_Problem to work on_
In the entries below, which lines run from the one containing "注册 (1782, 39)" to the one containing "University of Massachusetts"? Copy exactly those lines, ends included, and no others.

_Excerpted records_
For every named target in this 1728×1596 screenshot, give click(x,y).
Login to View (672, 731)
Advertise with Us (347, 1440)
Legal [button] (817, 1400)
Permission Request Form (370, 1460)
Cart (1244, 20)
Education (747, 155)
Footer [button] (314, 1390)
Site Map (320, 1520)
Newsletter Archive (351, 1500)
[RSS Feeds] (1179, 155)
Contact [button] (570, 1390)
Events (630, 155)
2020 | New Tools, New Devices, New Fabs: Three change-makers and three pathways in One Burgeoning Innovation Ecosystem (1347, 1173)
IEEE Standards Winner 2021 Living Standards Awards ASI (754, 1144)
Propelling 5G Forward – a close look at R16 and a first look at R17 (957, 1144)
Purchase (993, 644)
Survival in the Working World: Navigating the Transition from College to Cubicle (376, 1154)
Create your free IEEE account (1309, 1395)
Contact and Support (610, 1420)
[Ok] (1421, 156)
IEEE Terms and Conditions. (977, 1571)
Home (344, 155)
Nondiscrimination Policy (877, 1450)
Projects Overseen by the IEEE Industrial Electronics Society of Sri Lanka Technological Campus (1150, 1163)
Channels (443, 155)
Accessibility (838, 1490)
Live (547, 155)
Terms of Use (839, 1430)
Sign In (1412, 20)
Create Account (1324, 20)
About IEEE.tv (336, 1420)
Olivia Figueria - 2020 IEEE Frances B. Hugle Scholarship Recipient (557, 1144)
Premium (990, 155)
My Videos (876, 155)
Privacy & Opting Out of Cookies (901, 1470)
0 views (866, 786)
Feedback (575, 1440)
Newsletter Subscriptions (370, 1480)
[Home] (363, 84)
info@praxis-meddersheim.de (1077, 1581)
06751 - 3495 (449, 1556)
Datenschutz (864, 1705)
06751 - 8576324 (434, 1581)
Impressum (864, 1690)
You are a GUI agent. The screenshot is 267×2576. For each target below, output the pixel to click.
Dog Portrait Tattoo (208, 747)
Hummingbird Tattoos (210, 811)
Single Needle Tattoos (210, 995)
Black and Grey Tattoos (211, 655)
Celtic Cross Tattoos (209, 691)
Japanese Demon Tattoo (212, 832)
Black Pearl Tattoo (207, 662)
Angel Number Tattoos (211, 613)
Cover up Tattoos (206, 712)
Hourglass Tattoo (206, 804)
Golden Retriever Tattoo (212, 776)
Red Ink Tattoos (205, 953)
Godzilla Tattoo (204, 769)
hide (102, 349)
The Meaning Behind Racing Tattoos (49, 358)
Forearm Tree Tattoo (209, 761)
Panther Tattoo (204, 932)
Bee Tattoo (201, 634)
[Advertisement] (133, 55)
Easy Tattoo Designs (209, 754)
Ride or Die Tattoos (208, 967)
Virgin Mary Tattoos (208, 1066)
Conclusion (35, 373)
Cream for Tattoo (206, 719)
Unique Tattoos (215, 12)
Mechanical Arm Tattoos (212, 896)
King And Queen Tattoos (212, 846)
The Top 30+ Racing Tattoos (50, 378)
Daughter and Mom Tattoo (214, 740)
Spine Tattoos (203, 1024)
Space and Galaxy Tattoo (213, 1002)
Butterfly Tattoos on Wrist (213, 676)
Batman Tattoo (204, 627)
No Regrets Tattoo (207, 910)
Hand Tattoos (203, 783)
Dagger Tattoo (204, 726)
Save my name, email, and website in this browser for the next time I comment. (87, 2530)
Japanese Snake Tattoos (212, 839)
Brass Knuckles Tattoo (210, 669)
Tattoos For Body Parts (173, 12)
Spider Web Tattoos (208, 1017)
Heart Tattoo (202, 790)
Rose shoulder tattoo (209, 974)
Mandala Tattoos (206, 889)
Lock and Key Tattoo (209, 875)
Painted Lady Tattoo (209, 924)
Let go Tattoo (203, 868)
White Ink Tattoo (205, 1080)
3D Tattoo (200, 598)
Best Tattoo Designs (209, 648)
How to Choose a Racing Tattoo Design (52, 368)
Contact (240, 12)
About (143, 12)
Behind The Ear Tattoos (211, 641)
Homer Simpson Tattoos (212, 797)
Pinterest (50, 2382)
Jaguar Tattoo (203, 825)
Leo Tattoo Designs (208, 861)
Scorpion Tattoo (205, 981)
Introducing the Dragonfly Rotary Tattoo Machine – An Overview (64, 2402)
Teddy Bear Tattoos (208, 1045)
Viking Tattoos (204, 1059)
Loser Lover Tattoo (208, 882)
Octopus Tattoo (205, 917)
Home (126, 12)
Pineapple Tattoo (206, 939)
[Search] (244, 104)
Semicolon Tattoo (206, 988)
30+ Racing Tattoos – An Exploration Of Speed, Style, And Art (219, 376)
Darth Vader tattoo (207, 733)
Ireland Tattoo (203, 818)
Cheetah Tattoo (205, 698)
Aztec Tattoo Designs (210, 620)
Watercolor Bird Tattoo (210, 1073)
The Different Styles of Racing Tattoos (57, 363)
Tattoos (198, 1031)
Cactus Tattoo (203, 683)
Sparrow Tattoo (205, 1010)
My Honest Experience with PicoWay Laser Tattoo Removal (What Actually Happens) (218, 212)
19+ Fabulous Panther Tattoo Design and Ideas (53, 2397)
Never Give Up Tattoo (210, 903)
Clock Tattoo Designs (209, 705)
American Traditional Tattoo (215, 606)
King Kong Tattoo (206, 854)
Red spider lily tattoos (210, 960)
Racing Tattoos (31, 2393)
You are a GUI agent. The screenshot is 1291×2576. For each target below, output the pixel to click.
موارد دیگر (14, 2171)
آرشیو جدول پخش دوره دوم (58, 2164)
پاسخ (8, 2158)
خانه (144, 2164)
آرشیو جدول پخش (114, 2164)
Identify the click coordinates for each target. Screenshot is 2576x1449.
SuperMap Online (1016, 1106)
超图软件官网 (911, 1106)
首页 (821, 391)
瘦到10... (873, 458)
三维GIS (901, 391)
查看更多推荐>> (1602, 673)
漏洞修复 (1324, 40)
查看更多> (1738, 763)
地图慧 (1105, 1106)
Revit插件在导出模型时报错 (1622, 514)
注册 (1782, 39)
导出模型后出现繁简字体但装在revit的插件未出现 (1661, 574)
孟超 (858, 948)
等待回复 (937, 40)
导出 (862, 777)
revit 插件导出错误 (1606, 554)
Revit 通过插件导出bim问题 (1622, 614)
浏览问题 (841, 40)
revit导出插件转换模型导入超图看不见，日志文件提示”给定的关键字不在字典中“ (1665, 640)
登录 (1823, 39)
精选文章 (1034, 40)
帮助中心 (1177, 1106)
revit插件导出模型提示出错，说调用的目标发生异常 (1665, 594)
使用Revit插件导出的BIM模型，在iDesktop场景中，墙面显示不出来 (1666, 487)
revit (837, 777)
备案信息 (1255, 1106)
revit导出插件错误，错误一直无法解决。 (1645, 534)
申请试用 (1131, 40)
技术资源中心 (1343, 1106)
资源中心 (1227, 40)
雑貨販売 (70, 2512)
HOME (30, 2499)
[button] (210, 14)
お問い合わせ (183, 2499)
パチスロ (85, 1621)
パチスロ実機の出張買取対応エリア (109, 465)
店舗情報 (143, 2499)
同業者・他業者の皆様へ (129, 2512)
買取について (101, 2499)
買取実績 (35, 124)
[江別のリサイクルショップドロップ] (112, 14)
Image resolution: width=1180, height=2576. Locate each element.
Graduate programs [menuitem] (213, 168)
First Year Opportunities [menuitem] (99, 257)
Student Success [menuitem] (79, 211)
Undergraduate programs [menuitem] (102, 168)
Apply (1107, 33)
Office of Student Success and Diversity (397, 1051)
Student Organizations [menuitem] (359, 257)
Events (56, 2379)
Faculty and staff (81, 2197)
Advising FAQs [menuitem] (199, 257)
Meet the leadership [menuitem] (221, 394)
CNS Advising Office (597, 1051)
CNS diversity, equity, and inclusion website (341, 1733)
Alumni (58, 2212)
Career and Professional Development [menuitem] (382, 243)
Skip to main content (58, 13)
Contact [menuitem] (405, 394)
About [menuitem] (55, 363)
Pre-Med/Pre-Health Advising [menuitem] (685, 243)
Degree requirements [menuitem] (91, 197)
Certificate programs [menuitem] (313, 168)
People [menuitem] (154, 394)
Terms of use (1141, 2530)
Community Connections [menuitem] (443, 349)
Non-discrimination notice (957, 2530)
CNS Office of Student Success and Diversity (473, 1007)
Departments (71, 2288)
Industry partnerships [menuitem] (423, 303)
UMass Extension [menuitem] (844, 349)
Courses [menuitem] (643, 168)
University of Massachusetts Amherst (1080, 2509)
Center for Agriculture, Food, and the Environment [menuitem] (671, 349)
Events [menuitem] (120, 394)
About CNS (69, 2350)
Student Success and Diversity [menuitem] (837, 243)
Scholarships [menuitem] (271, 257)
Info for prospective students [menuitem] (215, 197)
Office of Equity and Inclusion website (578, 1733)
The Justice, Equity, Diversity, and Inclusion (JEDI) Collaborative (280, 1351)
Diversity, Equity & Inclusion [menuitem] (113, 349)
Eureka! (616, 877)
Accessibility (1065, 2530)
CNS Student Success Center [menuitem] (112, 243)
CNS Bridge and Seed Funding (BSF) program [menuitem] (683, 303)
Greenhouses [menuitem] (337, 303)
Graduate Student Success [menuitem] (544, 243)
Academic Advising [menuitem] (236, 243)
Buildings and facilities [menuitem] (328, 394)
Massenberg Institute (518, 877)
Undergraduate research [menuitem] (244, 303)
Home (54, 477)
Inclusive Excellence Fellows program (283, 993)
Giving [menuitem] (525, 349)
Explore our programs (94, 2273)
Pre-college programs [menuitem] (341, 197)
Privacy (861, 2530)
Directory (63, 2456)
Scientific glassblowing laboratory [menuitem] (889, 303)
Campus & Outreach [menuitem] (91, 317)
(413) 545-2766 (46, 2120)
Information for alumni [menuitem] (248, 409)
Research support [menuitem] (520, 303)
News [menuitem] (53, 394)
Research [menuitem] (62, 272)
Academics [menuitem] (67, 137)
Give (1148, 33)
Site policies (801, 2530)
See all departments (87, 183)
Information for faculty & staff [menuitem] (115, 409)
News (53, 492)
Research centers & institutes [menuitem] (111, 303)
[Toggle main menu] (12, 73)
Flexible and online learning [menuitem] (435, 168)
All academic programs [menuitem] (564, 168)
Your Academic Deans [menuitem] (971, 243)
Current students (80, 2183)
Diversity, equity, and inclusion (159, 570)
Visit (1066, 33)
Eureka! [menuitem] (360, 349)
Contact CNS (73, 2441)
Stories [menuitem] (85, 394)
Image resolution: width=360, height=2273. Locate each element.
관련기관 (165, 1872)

_Response for this exercise_
注册 (1782, 39)
导出模型后出现繁简字体但装在revit的插件未出现 (1661, 574)
孟超 (858, 948)
等待回复 (937, 40)
导出 (862, 777)
revit 插件导出错误 (1606, 554)
Revit 通过插件导出bim问题 (1622, 614)
浏览问题 (841, 40)
revit导出插件转换模型导入超图看不见，日志文件提示”给定的关键字不在字典中“ (1665, 640)
登录 (1823, 39)
精选文章 (1034, 40)
帮助中心 (1177, 1106)
revit插件导出模型提示出错，说调用的目标发生异常 (1665, 594)
使用Revit插件导出的BIM模型，在iDesktop场景中，墙面显示不出来 (1666, 487)
revit (837, 777)
备案信息 (1255, 1106)
revit导出插件错误，错误一直无法解决。 (1645, 534)
申请试用 (1131, 40)
技术资源中心 (1343, 1106)
资源中心 (1227, 40)
雑貨販売 (70, 2512)
HOME (30, 2499)
[button] (210, 14)
お問い合わせ (183, 2499)
パチスロ (85, 1621)
パチスロ実機の出張買取対応エリア (109, 465)
店舗情報 (143, 2499)
同業者・他業者の皆様へ (129, 2512)
買取について (101, 2499)
買取実績 (35, 124)
[江別のリサイクルショップドロップ] (112, 14)
Image resolution: width=1180, height=2576. Locate each element.
Graduate programs [menuitem] (213, 168)
First Year Opportunities [menuitem] (99, 257)
Student Success [menuitem] (79, 211)
Undergraduate programs [menuitem] (102, 168)
Apply (1107, 33)
Office of Student Success and Diversity (397, 1051)
Student Organizations [menuitem] (359, 257)
Events (56, 2379)
Faculty and staff (81, 2197)
Advising FAQs [menuitem] (199, 257)
Meet the leadership [menuitem] (221, 394)
CNS Advising Office (597, 1051)
CNS diversity, equity, and inclusion website (341, 1733)
Alumni (58, 2212)
Career and Professional Development [menuitem] (382, 243)
Skip to main content (58, 13)
Contact [menuitem] (405, 394)
About [menuitem] (55, 363)
Pre-Med/Pre-Health Advising [menuitem] (685, 243)
Degree requirements [menuitem] (91, 197)
Certificate programs [menuitem] (313, 168)
People [menuitem] (154, 394)
Terms of use (1141, 2530)
Community Connections [menuitem] (443, 349)
Non-discrimination notice (957, 2530)
CNS Office of Student Success and Diversity (473, 1007)
Departments (71, 2288)
Industry partnerships [menuitem] (423, 303)
UMass Extension [menuitem] (844, 349)
Courses [menuitem] (643, 168)
University of Massachusetts Amherst (1080, 2509)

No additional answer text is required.